When I remember the run that I went on yesterday afternoon, I can still feel the burn of snow as it blows like a sheet of sandpaper in my face and the heart-pounding heave of my heart as it feels like it might just give up at any second. I remember the run taking forever, because it totally did. There were so many streets that we ran down that by the end, when I hobbled up the stone path to my front door and said “Screw this. Let’s make new New Year’s resolutions to get all fat and lazy,” Matt laughed at me and said “It’s only been twenty minutes.”

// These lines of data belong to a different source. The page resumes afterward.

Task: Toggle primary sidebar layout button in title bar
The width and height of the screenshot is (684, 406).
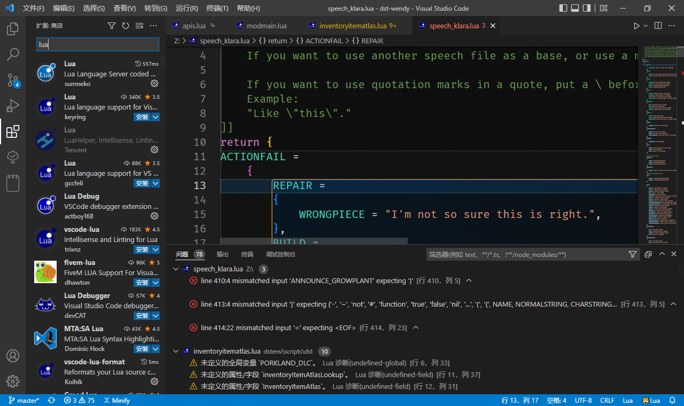Action: click(x=563, y=8)
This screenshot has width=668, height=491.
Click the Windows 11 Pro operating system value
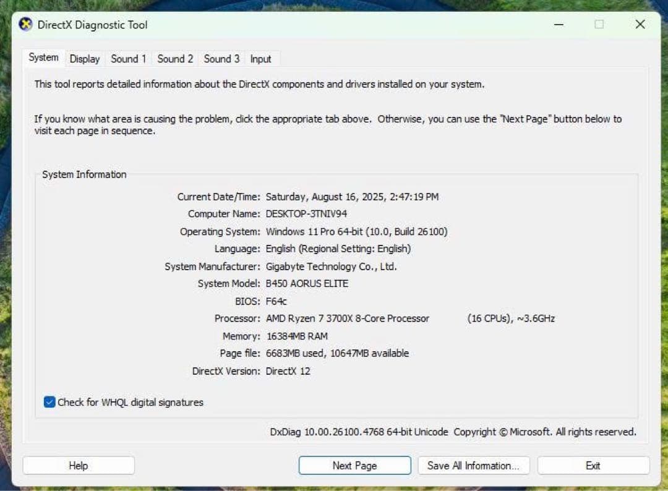pos(356,232)
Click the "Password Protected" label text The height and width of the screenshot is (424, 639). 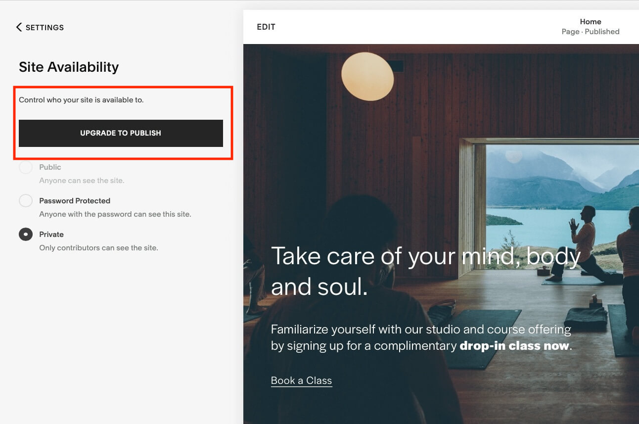coord(75,201)
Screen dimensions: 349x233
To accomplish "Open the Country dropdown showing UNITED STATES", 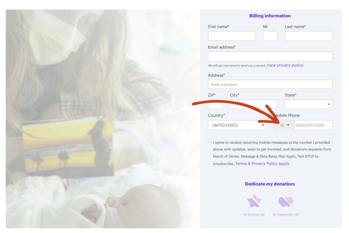I will [237, 125].
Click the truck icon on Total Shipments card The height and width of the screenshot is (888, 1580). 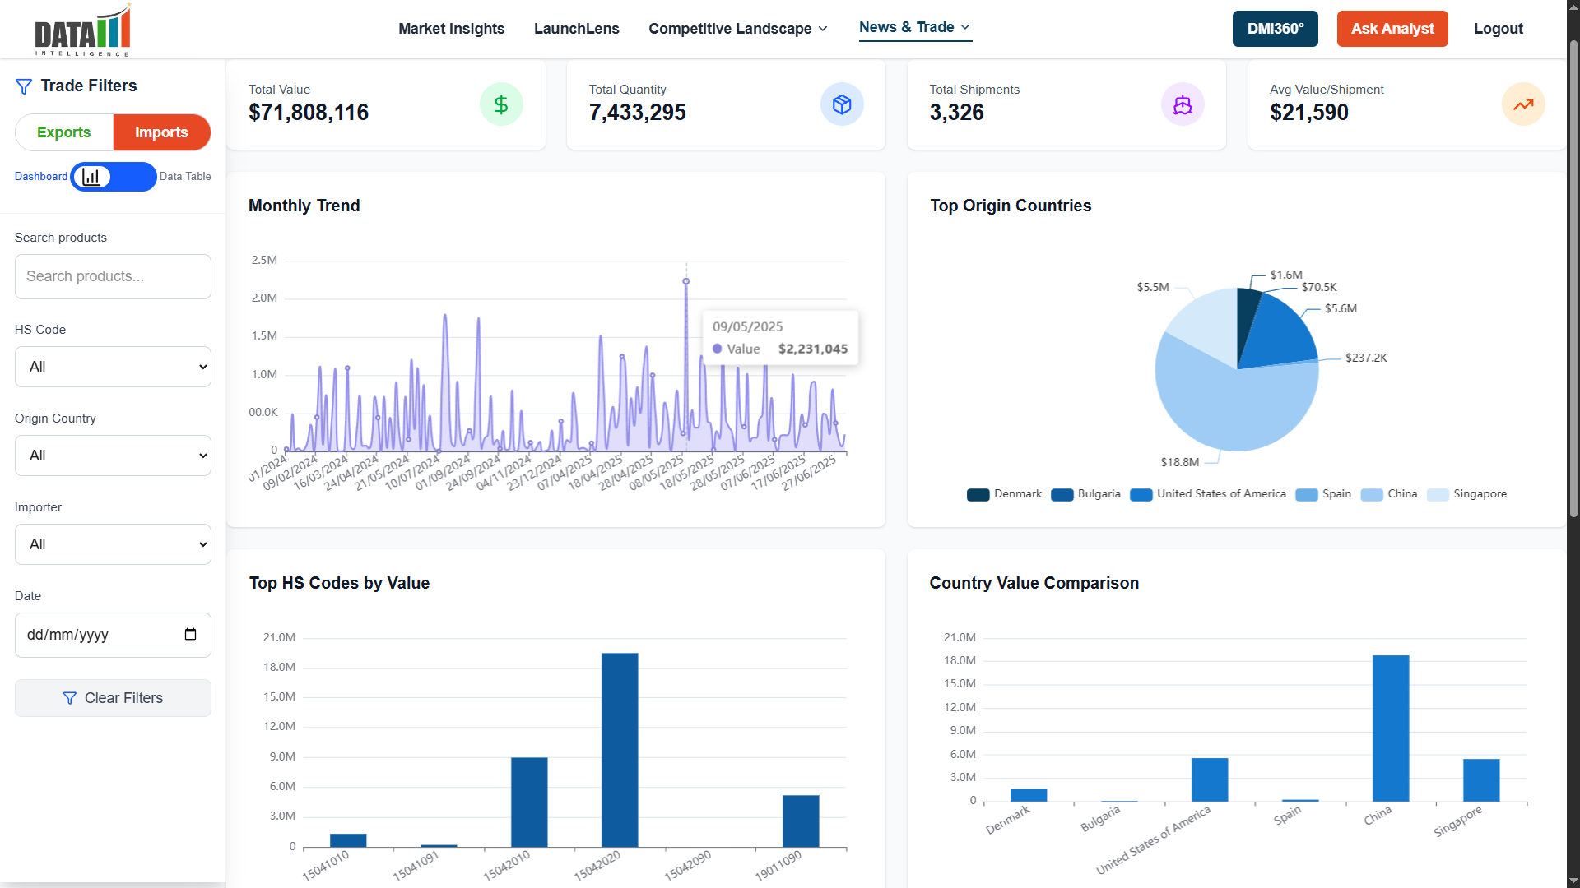point(1183,104)
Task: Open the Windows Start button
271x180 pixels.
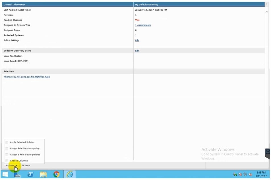Action: coord(5,174)
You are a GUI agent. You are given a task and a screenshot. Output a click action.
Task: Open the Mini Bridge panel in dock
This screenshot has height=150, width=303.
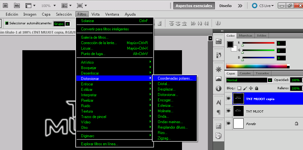coord(219,42)
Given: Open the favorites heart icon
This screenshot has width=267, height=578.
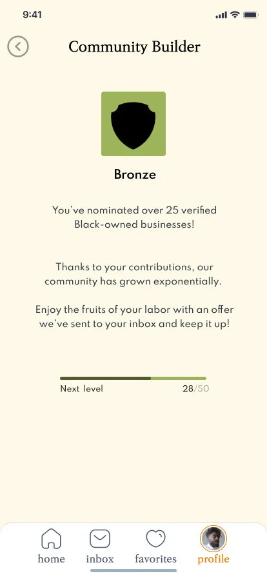Looking at the screenshot, I should pos(155,539).
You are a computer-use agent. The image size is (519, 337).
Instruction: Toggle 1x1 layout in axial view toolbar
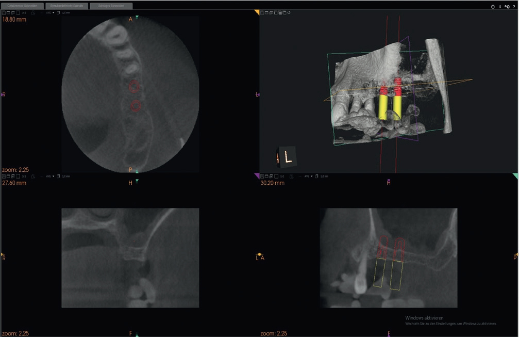pyautogui.click(x=24, y=12)
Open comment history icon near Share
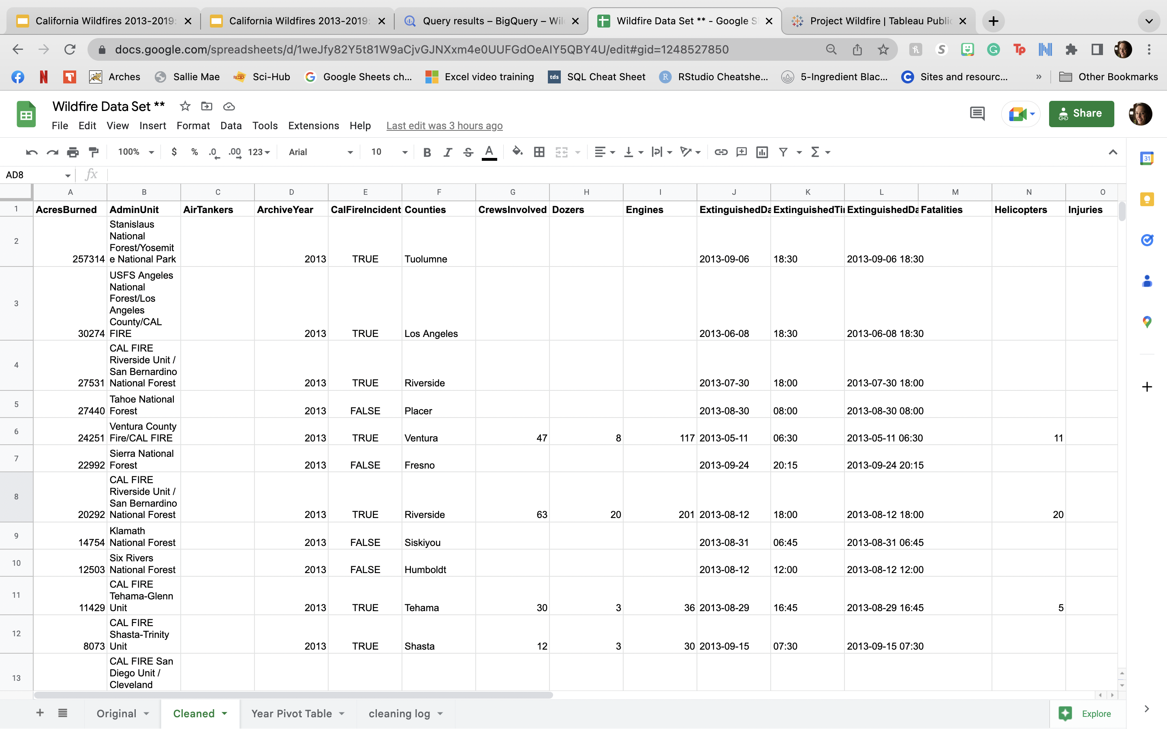Viewport: 1167px width, 729px height. click(x=977, y=114)
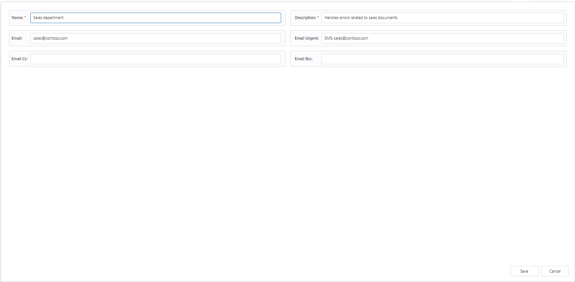Click the red asterisk next to Name
575x282 pixels.
click(x=25, y=18)
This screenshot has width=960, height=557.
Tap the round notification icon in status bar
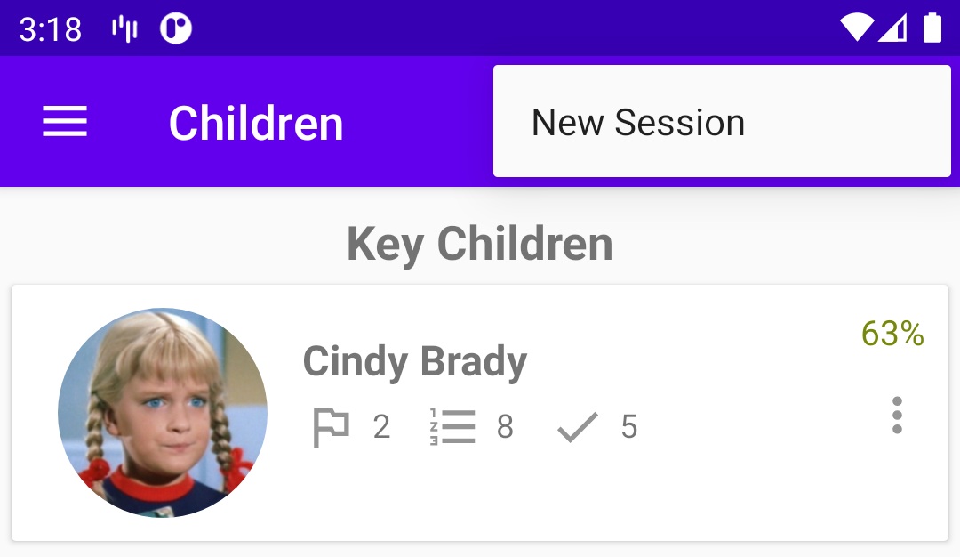(x=176, y=29)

Okay, so I might have remembered the run a little differently.
Memory is a funny thing. Prior to the run of doom, I was listening to a podcast from Radiolab.org on memory and imagination. Apparently, neuroscientists have discovered that the two are closely linked in the brain so that every time we recall a memory it is being altered by the part in our brain that operates the imagination–meaning all of your memories are totally wrong. Or at least kind of messed up.
As a fiction writer, this makes for some interesting writing. It’s always my goal to try and reach those deep inner truths that make scenes come alive, but this notion that our memories are always being re-remembered from an imaginative perspective based on our current situation makes for some difficult discoveries in the way of truth. How can you find truth when the truth that you remember is kind of fiction?
Perhaps, when whoever said “truth is stranger than fiction,” what they really meant was “our memories are all kind of screwy anyway, so let’s just call it some damn good fiction and leave it at that.”
Anyway. I’ve decided to take this whole memory-and-imagination-are-kind-of-the-same-thing-thing to mean that when I write my memoir I can totally lie and say that I was in a huge ninja fight with all sorts of zombies and ninjas instead of just having had surgery. True story.
On a more realistic note (if one can even claim that this exists on the topic), I’m starting to think that writing with truth means writing the true feelings that emerge out of a situation and not necessarily the details that really happened.